The other path that could’ve been would’ve been the Rob Zombie path. He had mentioned his interest in doing the character and concept himself, that the franchise was in dire need of a new approach to bring out its potential, yet the producers already had Damian Shannone and Marcus Nispel on tap to do it. Rob Zombie handled “Halloween” as a re-imagining and provided viewers with a captivating, disturbing, and highly psychological yet violently visceral dark art film. Zombie could’ve made art out of Friday had he been the one to write and direct this remake rather than Shannon and Nispel (who directed the remake of “Texas Chainsaw Massacre”) with the association of Michael Bay. The original had such capability of subtest. Ebert called it “Psycho in reverse,” with “mother killing for son.” Add that to Jason himself, a physically deformed and mentally handicapped never-ending child who simply can’t die and continually kills because his dead mother orders him to– there is so much room in that preposterous concept for a disturbing yet artful psychological thriller that Zombie’s infinitely better potential version practically writes itself if you’ve seen his “Halloween.”

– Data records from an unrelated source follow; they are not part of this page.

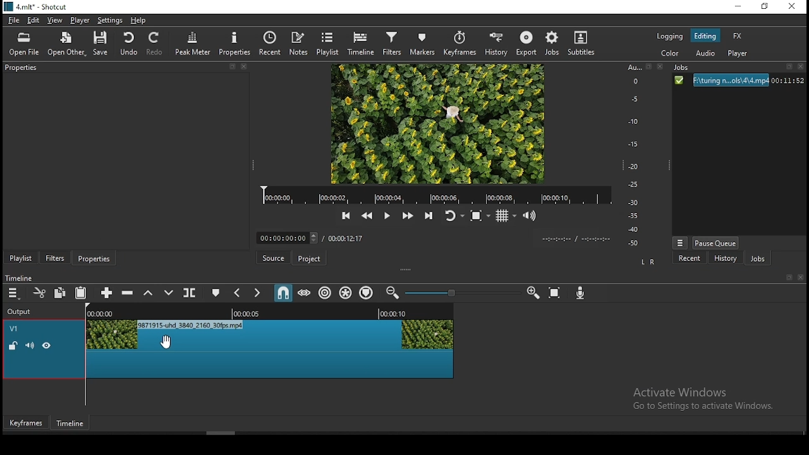  What do you see at coordinates (21, 66) in the screenshot?
I see `properties` at bounding box center [21, 66].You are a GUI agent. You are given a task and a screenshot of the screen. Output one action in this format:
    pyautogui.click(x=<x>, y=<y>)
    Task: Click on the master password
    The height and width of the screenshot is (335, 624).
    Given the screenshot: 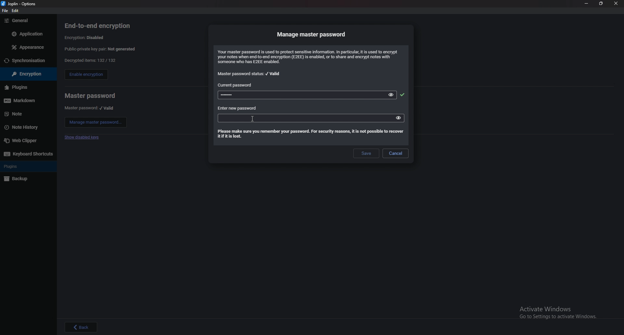 What is the action you would take?
    pyautogui.click(x=90, y=108)
    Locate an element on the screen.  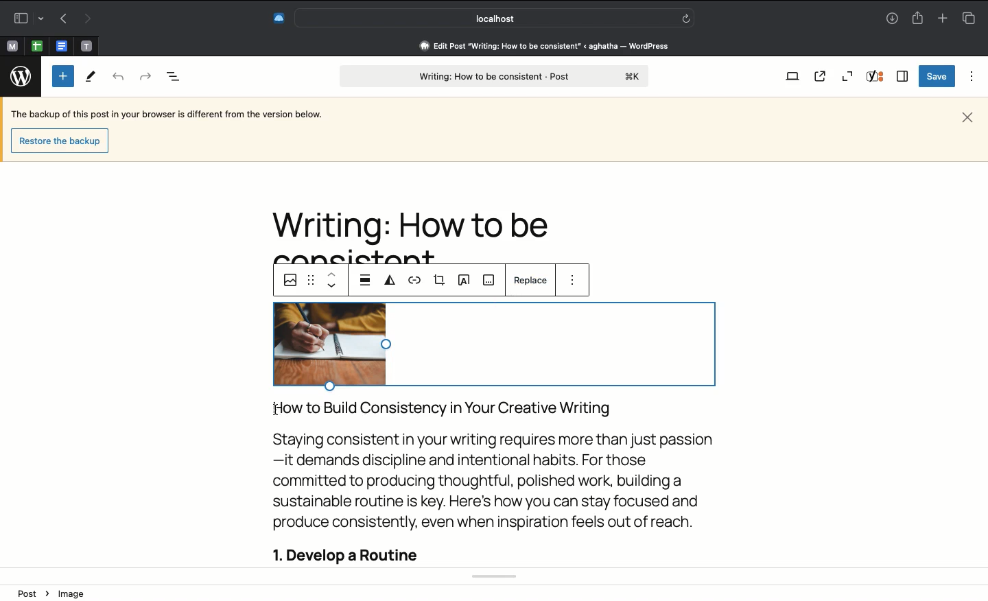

I do find it interesting that the original, and undeniably classic slasher film that was “Halloween” was responsible for inspiring such a thing as the original “Friday the 13th,” and critics who loved the artful and subdued “Halloween” hated “Friday the 13th.” Now, 2 decades later we see a successful remake of Halloween that doesn’t equal the greatness of the first yet succeeds by a totally different approach possibly inspiring a remake of “Friday the 13th” which vastly improves on its original yet doesn’t beat either version of “Halloween.”
To see what a typical mainstream critic is saying of this film, here’s the first part of Roger Ebert’s review:

“ ‘Friday the 13th’ is about the best ‘Friday the 13th’ movie you could hope for. Its technical credits are excellent. It has a lot of scary and gruesome killings. Not a whole lot of acting is required. If that’s what you want to find out, you can stop reading.”

Last of all, I was at a weekday 1 pm showing and noticed at least 2 children under the age of 12 accompanying their parents to see this movie. It contains pervasive gore, language, drug use, binge drinking, sex and  nudity . What parent in their right mind would take their ‘tween to see such a thing?